In fact, as a recent Terence Shin analysis of more than 15,000 data scientist job postings suggests, Python adoption keeps growing even as the more specialist R language is in decline. This isn’t to suggest that data scientists will drop R anytime soon. More likely, we’ll continue to see both Python and R used for their respective strengths.
Even so, if Nick Elprin is correct and “2021 is the year in which [data science] will become an enterprise-wide capability that impacts every line of business and functional department,” then the language most likely to dominate is the one that is most accessible to the broadest population within the enterprise.
Fuelling the data science boom
- There is a huge increase in skills related to the cloud.
- Similarly there is also a large increase in skills related to deep learning, like PyTorch and TensorFlow.
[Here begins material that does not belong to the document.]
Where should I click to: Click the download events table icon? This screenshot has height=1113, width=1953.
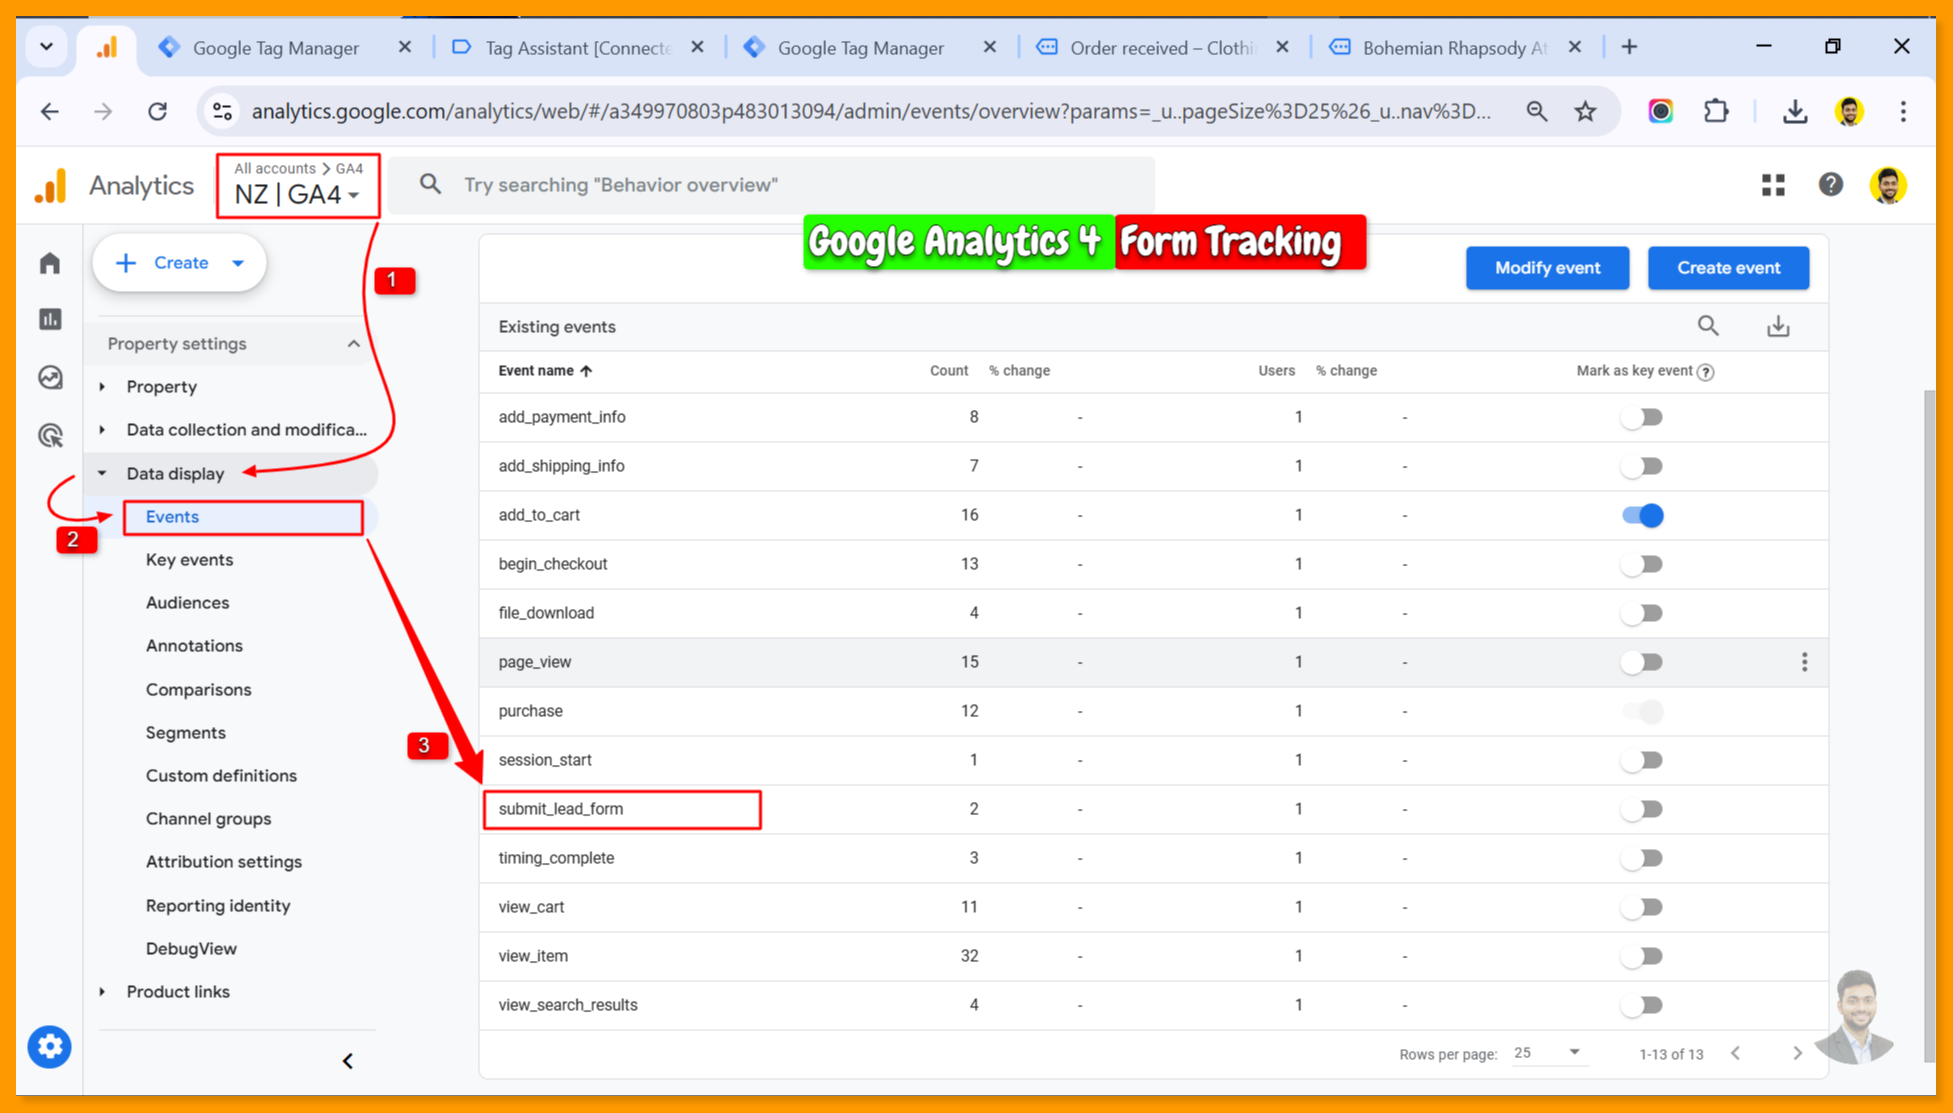point(1777,326)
- SQL and Python continue to grow in importance, while R remains stagnant.
- Apache products, like Hadoop, Hive, and Spark, continue to decline in importance.
Easy does it
Dig a bit deeper, and the technologies/skills that seem to be growing fastest are those that are easiest to learn. Hence, while TensorFlow and PyTorch both saw growth, PyTorch’s growth significantly outpaced TensorFlow, for reasons I’ve outlined before.
PyTorch’s popularity is starting to play out in the projects themselves, too, with cumulative PyTorch contributors set to exceed the number of TensorFlow contributors in the near future (whereas the number of contributors to PyTorch over the last 12 months already surpasses that of TensorFlow).
A few years back Redmonk analyst James Governor decreed that “convenience is the killer app” where developers are concerned. From MongoDB to Fastly to GatsbyJS, our go-to defaults across a wide range of technologies are those that enable developers to become productive faster.
Which brings us back to Python. And R.
R remains highly relevant in data science, something that we shouldn’t expect to change in the near future. Yet we’ve seen far more data scientists switch from R to Python than vice versa (twice as many, in fact).
Reasons include better usability, performance, ecosystem, and more for Python, argues Emmett Boudreau. R remains broadly used for statistical computing, but as more and more companies (and their developers and data scientists) embrace data science from a technical, not scientific, standpoint, Python will continue to soar.